Die Praxis von Hausärztin Dr. Katrin Ohde ist von Anfang an bei STATAMED dabei. Sie hat bereits 15 Patientinnen und Patienten an das Gesundheitszentrum St. Vincenz überwiesen und ist begeistert von der Kooperation mit den dortigen Kolleginnen und Kollegen. „Wenn ich einen Patienten zuweisen möchte, bespreche ich das direkt mit der ärztlichen Leiterin oder einem diensthabenden Kollegen. Während der stationären Behandlung bin ich im Austausch mit den Kolleginnen und Kollegen vor Ort über den Gesundheitszustand meines Patienten. Über den Zeitpunkt der Entlassung werde ich rechtzeitig vorher unterrichtet, um die ärztliche Nachsorge zu veranlassen“, beschreibt Ohde den Prozess. Den besonderen Nutzen der Versorgungsform sieht sie für Patientinnen und Patienten, die vielleicht allein zu Hause sind oder dort nicht richtig versorgt werden können, wenn sie ein akutes Problem haben, zum Beispiel eine Blasenentzündung oder Exsikkose. „Diese Patientinnen und Patienten möchte ich ungern ins Krankenhaus schicken, weil die Kliniken alle überlastet sind. Insofern ist STATAMED eine tolle Zwischenlösung – und die klappt wirklich gut“, sagt Katrin Ohde.
Ein wesentlicher Aspekt: die Nachsorge
Nach dem kurzstationären Aufenthalt übernehmen bei Bedarf mobile Pflegekräfte, die „Flying Nurses“, in enger Abstimmung mit den behandelnden Ärztinnen und Ärzten bis zu vier Wochen lang die nachstationäre häusliche Versorgung der STATAMEDPatienten. „Vorbildlich“, wertet der Ehemann von Marlies Stroppel, Karl Günter Stroppel, diesen Gesundheitsservice. „Im Mai war meine Frau zur Behandlung in der Uniklinik. Im Entlassgespräch wurde nur gesagt, dass der Hausarzt nun die Anschlussbetreuung übernähme und wir regelmäßig auf die Blutkontrolle achten sollten.

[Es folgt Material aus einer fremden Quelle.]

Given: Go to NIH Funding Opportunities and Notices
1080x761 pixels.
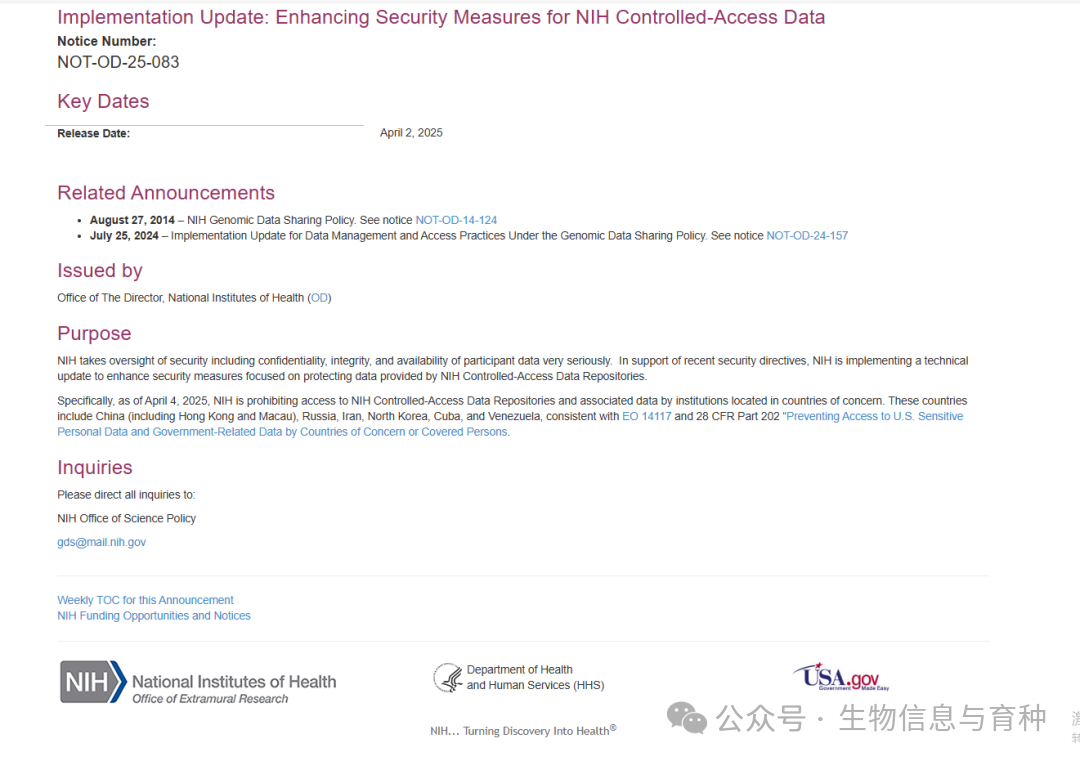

Das war sehr mager, zumal unser Hausarzt seine Praxis aus Altersgründen gerade geschlossen hatte. Jetzt, nach der kurzstationären Versorgung durch STATAMED, kümmerten sich der Patientenlotse und die Flying Nurse um meine Frau. Die Nurse hat meine Frau zu Hause besucht, hat die Werte gecheckt, Blut abgenommen und uns den Befund später telefonisch durchgegeben. Sie hatte ein Notebook dabei und war telemedizinisch mit den Ärzten verbunden. Also, ich muss sagen: Wenn es das nicht schon gäbe, man müsste es glatt erfinden!“, lobt Stroppel.
Vierzehn Ärztinnen und Ärzte im Postleitbezirk Essen sind bereits Teil des Gesundheitsnetzwerks. Katrin Ohde würde sich freuen, wenn es noch mehr werden würden, und macht deshalb aus Überzeugung Werbung für STATAMED. Ihr geht es um ihre Patientinnen und Patienten: „Ich möchte sie einfach gut versorgt wissen – und wenn das im Krankenhaus aus verschiedenen Gründen nicht geht, dann bin ich froh, dass es eine Alternative gibt und ich alles telefonisch organisieren kann!“
Thomas Lillig ist Redakteur bei der KV Nordrhein.